VOICEINDONESIA.CO, Washington – Wakil Presiden Amerika Serikat, JD Vance mengklarifikasi rencana Pentagon mengerahkan lebih dari 4.000 tentara ke Polandia ditunda, bukan dibatalkan seperti yang diberitakan media.
Hal ini disampaikan Vance dalam taklimat pers di Gedung Putih pada Selasa (19/5/2026). Pemerintahan Presiden Donald Trump belum mencapai keputusan final mengenai ke mana pasukan tersebut pada akhirnya akan dikirim.
"Keputusan ini merupakan penundaan dalam rotasi pasukan. Pasukan tersebut bisa dikerahkan ke tempat lain di Eropa," katanya.
Vance menambahkan pemerintahan Trump sedang membahas pengalihan sejumlah sumber daya dengan cara yang memaksimalkan keamanan Amerika. Keputusan final mengenai penempatan pasukan masih dalam tahap pembahasan internal.
"Kami sebenarnya belum membuat keputusan final mengenai ke mana pasukan tersebut pada akhirnya akan ditempatkan," ujarnya.
Wakil Presiden AS menegaskan kembali bahwa sekutu-sekutu Amerika di Eropa perlu memikul tanggung jawab yang lebih besar atas beban pertahanan mereka sendiri. Amerika menginginkan Eropa memiliki kedaulatan lebih besar dan mampu berdiri di atas kaki sendiri.

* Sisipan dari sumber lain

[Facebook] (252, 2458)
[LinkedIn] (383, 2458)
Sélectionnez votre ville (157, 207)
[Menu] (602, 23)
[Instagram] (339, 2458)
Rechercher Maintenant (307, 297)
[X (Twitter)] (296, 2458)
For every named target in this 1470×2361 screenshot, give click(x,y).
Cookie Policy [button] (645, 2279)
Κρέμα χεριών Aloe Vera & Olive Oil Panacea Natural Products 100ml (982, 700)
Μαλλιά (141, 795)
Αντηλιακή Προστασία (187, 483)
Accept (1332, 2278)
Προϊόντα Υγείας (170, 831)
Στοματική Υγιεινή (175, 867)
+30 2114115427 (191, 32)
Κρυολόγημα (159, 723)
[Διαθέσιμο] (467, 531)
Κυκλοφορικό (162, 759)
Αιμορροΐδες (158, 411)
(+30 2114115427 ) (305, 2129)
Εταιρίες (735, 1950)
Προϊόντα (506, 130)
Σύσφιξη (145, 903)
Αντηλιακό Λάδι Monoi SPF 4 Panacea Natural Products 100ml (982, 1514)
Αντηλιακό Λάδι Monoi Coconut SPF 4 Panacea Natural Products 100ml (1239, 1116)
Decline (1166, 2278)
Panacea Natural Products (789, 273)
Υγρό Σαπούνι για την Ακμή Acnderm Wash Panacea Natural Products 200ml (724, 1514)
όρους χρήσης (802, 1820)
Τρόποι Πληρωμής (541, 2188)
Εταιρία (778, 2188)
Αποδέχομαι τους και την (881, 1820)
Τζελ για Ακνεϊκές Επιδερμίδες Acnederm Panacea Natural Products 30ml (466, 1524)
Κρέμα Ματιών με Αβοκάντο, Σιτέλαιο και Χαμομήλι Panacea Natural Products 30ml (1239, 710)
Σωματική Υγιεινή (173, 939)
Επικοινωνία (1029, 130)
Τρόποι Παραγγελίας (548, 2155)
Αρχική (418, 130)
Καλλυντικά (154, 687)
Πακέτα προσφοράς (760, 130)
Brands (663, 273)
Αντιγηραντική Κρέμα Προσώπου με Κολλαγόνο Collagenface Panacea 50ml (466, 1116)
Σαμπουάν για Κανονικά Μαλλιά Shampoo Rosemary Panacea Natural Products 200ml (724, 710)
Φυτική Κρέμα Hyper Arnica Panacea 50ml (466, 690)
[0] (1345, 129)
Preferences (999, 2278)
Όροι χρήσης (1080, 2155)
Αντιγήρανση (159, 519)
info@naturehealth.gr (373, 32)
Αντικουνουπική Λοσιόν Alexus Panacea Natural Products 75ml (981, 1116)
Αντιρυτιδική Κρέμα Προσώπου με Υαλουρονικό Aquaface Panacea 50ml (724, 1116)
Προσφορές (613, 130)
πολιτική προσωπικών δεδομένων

"Kita harus memiliki kedaulatan yang lebih besar, dan Eropa harus lebih mampu berdiri di atas kaki sendiri," kata Vance.
Kebijakan ini akan terus menjadi arah pemerintahan Trump di Eropa, menekankan pembagian beban pertahanan yang lebih adil antara Amerika dan sekutu-sekutunya di benua tersebut.
Sejumlah media AS pekan lalu melaporkan bahwa rencana pengerahan pasukan tersebut tiba-tiba dibatalkan. Pentagon sebelumnya telah mengumumkan sekitar 5.000 tentara AS akan ditarik dari Jerman dalam 6 hingga 12 bulan ke depan.